Dissection of the stepwise mechanism to β-lactam formation and elucidation of a rate-determining conformational change in β-lactam synthetase

Abstract

Clavulanic acid is a widely used β-lactamase inhibitor whose key β-lactam core is formed by β-lactam synthetase. β-Lactam synthetase exhibits a Bi-Ter mechanism consisting of two chemical steps, acyl-adenylation followed by β-lactam formation. 32;PP i-ATP exchange assays showed the first irreversible step of catalysis is acyl-adenylation.
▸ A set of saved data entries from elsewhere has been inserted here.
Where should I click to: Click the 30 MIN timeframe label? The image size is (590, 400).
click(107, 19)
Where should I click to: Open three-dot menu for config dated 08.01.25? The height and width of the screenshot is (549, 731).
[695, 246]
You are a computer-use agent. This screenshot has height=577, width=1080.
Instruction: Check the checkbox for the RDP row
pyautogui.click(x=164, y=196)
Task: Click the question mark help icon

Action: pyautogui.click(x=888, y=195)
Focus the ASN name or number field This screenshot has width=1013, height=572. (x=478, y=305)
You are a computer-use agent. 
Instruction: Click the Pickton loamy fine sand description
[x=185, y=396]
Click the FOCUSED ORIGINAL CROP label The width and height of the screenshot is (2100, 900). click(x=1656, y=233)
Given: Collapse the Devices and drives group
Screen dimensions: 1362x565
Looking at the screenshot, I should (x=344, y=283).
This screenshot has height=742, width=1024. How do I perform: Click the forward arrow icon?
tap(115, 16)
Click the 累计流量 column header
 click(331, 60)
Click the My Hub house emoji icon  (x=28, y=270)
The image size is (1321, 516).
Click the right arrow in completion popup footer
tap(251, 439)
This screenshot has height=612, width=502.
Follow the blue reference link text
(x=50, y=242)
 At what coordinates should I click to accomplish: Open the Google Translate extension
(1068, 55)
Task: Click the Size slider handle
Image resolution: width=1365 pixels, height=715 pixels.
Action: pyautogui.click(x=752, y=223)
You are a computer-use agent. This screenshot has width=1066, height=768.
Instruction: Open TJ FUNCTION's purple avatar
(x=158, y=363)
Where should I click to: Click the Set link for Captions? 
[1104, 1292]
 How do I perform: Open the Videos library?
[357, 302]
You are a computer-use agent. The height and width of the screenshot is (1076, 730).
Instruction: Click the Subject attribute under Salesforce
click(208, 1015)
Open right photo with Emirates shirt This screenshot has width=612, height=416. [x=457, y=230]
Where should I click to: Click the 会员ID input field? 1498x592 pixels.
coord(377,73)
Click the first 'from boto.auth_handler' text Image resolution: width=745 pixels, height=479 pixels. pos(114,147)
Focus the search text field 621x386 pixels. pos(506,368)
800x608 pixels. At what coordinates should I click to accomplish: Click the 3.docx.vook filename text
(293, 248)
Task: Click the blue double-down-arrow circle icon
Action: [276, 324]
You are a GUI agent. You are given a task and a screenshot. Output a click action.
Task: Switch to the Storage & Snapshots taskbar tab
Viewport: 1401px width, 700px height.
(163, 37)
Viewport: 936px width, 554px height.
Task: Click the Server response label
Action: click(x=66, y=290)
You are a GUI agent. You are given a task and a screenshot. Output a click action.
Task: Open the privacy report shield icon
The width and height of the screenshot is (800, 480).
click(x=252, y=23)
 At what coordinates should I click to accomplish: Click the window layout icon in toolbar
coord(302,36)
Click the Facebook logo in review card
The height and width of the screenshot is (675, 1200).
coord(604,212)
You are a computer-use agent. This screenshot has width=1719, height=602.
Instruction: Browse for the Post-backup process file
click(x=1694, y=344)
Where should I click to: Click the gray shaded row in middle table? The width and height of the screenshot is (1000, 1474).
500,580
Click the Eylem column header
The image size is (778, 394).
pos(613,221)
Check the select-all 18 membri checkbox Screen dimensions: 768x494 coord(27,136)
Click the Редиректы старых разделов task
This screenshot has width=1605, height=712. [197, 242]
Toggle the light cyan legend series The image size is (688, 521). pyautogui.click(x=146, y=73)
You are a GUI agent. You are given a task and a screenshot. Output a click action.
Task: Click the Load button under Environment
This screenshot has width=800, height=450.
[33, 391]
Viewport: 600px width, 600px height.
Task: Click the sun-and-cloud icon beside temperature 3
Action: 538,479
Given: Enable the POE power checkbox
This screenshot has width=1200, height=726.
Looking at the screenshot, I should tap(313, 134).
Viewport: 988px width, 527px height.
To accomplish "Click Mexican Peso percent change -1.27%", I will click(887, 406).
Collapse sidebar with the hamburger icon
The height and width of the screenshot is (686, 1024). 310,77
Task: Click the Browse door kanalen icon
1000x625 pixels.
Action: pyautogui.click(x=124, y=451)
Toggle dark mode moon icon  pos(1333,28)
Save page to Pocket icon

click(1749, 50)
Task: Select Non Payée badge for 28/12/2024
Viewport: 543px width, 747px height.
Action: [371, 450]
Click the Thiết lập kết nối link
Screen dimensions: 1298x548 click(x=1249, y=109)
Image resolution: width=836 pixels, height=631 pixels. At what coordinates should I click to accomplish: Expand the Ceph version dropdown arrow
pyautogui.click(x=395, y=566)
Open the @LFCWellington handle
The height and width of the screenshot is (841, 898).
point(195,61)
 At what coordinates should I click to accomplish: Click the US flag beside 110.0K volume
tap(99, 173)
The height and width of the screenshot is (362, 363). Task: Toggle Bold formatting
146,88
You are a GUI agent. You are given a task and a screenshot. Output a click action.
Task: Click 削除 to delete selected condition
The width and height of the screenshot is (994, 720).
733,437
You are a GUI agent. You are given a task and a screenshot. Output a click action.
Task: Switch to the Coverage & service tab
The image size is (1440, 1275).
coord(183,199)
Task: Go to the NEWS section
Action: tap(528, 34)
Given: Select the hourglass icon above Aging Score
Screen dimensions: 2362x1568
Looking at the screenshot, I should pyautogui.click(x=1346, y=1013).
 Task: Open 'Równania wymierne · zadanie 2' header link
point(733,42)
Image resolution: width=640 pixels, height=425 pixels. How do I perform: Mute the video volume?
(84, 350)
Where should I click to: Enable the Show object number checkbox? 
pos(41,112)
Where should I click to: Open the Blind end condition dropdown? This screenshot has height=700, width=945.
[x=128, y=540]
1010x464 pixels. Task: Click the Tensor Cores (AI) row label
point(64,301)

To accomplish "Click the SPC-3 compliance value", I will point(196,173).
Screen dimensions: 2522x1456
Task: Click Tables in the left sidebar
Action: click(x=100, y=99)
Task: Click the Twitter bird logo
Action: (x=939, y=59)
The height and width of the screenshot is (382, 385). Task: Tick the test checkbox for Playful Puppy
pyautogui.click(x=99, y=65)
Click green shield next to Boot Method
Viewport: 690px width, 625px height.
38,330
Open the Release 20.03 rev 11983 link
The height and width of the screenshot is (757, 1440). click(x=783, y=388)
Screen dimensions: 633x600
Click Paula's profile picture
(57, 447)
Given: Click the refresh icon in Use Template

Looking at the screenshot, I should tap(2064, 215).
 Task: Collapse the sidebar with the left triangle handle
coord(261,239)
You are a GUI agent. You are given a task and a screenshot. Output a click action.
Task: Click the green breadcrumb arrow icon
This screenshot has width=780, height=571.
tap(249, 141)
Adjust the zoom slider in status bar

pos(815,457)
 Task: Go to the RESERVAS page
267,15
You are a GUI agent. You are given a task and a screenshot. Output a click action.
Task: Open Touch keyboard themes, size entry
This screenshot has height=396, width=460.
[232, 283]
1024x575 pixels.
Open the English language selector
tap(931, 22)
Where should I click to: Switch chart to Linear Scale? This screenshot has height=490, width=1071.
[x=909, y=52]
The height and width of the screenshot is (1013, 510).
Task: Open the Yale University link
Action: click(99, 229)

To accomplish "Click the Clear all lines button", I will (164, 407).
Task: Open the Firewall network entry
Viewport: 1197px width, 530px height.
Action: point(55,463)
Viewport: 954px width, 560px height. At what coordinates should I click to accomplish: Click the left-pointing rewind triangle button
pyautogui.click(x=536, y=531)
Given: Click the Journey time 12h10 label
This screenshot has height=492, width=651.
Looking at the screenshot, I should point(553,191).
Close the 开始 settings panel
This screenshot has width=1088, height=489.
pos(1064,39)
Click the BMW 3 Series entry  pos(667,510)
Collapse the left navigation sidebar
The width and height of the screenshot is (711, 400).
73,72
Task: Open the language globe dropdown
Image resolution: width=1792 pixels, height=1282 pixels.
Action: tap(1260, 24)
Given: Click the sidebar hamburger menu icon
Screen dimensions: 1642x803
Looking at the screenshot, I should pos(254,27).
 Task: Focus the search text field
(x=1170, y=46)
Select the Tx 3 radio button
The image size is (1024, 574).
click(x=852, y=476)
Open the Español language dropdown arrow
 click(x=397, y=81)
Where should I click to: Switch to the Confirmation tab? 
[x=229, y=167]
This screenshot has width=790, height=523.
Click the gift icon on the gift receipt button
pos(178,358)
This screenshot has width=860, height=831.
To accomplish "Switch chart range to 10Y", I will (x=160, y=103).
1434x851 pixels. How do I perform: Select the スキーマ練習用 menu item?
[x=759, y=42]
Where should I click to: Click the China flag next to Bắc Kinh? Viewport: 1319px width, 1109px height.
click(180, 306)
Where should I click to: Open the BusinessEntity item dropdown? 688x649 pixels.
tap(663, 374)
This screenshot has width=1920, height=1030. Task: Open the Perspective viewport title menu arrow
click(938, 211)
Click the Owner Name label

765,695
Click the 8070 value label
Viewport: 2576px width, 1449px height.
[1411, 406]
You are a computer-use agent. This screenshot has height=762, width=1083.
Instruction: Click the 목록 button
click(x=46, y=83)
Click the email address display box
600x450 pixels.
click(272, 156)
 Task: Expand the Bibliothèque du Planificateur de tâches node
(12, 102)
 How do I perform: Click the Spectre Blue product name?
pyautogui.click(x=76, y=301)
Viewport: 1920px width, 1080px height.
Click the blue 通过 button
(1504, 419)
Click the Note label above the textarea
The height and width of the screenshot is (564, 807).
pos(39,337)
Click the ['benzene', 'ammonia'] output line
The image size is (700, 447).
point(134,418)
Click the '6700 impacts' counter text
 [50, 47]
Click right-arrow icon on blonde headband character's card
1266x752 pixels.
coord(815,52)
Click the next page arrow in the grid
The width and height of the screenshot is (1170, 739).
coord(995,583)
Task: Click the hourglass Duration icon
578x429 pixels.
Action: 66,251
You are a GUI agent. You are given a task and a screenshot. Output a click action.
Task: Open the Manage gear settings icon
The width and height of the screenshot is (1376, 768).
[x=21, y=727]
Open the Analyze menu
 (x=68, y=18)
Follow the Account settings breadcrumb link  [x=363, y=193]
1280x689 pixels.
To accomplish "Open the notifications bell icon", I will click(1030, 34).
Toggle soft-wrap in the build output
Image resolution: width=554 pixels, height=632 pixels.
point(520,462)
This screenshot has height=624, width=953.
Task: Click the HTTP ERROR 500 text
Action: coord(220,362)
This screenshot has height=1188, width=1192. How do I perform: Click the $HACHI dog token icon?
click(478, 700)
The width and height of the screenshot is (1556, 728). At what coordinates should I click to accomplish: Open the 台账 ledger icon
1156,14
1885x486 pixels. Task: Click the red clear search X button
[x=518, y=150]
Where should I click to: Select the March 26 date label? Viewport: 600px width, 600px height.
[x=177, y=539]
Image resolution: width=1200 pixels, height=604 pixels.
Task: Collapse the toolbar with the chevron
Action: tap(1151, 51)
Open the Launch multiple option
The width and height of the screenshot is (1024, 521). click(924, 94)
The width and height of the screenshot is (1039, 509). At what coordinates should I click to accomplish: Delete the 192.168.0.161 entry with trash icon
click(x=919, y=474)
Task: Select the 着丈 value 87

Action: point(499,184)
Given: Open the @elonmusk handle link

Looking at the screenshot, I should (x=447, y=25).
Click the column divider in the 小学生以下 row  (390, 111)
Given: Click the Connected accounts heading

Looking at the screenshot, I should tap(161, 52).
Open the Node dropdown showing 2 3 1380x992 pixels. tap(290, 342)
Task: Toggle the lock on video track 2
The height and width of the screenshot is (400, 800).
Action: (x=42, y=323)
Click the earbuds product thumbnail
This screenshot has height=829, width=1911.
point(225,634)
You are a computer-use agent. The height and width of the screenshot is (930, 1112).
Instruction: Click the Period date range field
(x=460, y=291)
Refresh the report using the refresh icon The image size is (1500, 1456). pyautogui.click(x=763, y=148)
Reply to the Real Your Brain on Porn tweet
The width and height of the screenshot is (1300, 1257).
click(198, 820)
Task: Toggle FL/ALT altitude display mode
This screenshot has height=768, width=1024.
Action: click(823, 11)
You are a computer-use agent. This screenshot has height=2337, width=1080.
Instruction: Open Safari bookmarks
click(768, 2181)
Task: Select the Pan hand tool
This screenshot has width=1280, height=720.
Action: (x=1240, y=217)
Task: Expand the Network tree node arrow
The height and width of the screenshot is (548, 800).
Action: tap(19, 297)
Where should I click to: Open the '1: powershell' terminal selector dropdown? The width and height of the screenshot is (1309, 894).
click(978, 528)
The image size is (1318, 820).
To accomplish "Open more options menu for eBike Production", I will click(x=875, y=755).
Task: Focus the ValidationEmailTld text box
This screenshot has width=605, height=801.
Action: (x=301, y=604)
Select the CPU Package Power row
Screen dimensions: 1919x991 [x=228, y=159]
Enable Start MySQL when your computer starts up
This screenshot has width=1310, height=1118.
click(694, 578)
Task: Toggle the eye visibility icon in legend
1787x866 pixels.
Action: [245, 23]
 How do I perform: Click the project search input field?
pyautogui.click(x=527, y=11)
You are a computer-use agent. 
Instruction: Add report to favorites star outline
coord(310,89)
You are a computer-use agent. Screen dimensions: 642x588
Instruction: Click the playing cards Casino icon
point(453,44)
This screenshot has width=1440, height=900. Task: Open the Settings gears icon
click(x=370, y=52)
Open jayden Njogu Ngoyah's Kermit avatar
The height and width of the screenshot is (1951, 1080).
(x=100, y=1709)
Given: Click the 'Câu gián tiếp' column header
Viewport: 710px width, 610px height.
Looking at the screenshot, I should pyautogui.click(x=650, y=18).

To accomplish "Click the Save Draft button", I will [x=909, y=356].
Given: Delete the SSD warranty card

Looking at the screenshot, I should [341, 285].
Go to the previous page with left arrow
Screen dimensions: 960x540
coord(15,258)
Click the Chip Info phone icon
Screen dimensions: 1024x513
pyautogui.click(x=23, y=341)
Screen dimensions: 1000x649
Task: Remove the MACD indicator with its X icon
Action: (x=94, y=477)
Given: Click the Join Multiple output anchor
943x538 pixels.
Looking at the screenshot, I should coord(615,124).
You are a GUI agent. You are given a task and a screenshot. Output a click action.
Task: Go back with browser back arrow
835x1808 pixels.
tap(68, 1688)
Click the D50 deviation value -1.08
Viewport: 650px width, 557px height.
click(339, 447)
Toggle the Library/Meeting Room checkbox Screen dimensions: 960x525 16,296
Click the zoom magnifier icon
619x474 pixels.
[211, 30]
From a small, normal solvent isotope effect (1.38 ± 0.04), it was concluded that β-lactam synthesis contributes at least partially to kcat. Site-specific mutation of Lys-443 identified this residue as the ionizable group at pKa ∼ 8.1 apparent in the pH-kcat profile that stabilizes the β-lactam-forming step. Viscosity studies demonstrated that a protein conformational change was also partially rate-limiting on kcat attenuating the observed solvent isotope effect on β -lactam formation. Adherence to Kramers' theory gave a slope of 1.66 ± 0.08 from a plot of log(°kcat/k cat) versus log(η/η°) consistent with opening of a structured loop visible in x-ray data preceding product release. Internal "friction" within the enzyme contributes to a slope of > 1 in this analysis. Correspondingly, earlier in the catalytic cycle ordering of a mobile active site loop upon substrate binding was manifested by an inverse solvent isotope effect (0.67 ± 0.15) on kcat/Km. The increased second-order rate constant in heavy water was expected from ordering of this loop over the active site imposing torsional strain. Finally, an Eyring plot displayed a large enthalpic change accompanying loop movement (ΔH∼ 20 kcal/mol) comparable to the chemical barrier of β -lactam formation. © 2009 by The American Society for Biochemistry and Molecular Biology, Inc.